▶ _Text shown_
------------------------------------------------------------

When it comes to dementia and Alzheimer's ,many Americans dismiss the warning signs, believing the symptoms are a normal part of aging. This is of even greater concern in the African-American community.
Cola Harris, wife of Alzheimer's patient says "They never used the term dementia and Alzheimer's. I believe when they say they're just senile and I've heard that in our community."
Cola knows first hand how dementia and Alzheimer's disease can affect a family. Her husband Henry was diagnosed back in 2011.
Cola Harris says "It was the forgetting and asking me over and over again the same thing, so I knew then there was a problem."
"Medical experts say a big part of the reason behind this trend is that African-Americans are at greater risk for the conditions that lead to dementia."
Channel 3 spoke with Regional Behavioral Health Care nurse, Eden Jabaley.
Eden Jabaley says "The key component of that is people with hypertension and diabetes don't always develop dementia, it's the ones that do not have well controlled conditions."
Cola Harris says "He had a very hard time controlling his high blood pressure."
Eden says in addition to early detection and treatment, when it comes to diet and being active, making lifestyle changes are crucial.
Eden Jabaley says "An individual has to take responsibility for their own health and where they are headed in life."
And Cola says that starts with education. She and Henry are part of a support group with the local Alzheimer's Association.
Cola Harris says "They need to know there is help out there, you don't have to feel you're in this alone."
And that can make not only a big difference for the patient,but the caregiver as well.

------------------------------------------------------------

▶ _Source data_

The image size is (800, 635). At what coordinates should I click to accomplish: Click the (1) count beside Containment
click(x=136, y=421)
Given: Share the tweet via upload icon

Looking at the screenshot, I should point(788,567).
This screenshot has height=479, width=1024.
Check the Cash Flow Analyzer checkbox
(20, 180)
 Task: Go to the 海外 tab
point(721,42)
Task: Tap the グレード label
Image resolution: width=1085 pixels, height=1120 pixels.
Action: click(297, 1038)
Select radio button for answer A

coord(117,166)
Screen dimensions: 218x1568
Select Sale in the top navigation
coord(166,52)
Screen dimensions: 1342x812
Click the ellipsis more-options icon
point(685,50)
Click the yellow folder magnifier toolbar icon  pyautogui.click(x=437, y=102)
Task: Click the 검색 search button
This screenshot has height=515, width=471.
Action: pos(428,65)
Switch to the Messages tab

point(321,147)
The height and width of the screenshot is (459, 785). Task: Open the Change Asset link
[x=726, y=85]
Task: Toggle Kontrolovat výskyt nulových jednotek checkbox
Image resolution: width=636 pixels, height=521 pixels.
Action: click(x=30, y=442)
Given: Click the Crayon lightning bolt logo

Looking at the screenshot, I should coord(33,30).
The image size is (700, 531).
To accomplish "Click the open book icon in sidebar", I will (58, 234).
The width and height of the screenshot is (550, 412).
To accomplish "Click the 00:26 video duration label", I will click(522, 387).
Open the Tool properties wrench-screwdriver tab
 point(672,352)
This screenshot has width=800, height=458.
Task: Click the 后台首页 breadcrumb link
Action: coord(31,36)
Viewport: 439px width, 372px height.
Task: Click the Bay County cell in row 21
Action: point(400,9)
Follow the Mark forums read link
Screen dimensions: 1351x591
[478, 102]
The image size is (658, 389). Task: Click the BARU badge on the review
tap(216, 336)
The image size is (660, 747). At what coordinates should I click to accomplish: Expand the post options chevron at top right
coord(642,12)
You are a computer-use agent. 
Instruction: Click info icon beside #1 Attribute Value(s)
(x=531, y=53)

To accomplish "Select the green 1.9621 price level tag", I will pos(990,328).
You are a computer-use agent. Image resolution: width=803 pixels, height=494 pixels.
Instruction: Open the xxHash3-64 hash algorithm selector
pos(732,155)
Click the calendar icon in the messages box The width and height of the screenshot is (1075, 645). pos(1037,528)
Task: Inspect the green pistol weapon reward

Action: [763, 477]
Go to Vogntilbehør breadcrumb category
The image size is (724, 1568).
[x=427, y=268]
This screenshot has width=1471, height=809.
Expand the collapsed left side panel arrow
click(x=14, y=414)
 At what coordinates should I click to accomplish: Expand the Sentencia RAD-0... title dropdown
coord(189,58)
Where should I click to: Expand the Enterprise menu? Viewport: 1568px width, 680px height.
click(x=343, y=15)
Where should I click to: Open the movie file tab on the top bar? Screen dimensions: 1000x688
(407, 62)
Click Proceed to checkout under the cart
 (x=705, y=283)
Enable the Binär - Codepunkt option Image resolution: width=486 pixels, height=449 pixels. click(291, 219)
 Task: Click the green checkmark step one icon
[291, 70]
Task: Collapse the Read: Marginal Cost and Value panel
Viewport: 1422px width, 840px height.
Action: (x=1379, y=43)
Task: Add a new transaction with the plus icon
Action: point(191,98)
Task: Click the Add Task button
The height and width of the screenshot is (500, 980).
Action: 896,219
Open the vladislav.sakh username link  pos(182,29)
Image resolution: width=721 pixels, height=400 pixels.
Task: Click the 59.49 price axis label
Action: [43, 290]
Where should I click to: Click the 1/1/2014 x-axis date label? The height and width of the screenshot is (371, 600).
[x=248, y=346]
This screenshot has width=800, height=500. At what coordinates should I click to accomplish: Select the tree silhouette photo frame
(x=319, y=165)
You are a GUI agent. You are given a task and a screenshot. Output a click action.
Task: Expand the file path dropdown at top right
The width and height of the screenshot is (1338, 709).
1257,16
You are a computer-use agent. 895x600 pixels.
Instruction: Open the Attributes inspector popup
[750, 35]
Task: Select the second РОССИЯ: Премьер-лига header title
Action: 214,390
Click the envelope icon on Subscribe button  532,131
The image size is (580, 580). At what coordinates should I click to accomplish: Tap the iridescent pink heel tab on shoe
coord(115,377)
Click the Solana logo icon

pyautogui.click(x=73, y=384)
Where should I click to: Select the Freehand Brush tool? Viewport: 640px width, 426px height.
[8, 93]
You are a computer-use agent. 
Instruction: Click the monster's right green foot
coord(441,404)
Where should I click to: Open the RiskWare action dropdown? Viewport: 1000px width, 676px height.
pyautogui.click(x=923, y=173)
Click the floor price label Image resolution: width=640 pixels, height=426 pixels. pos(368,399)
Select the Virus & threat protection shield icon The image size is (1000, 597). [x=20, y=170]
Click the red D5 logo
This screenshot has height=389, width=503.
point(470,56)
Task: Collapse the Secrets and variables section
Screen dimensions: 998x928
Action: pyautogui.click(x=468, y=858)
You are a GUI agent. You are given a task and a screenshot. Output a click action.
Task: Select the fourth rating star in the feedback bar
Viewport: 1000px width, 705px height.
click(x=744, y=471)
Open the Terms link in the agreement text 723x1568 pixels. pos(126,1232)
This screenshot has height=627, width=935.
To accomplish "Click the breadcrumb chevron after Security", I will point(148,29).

------------------------------------------------------------

▶ _Your instructions_
Reproduce the passage of the dementia article above between "Cola Harris, wife" and "back in 2011.", inclusive.

▶ _Exercise result_
Cola Harris, wife of Alzheimer's patient says "They never used the term dementia and Alzheimer's. I believe when they say they're just senile and I've heard that in our community."
Cola knows first hand how dementia and Alzheimer's disease can affect a family. Her husband Henry was diagnosed back in 2011.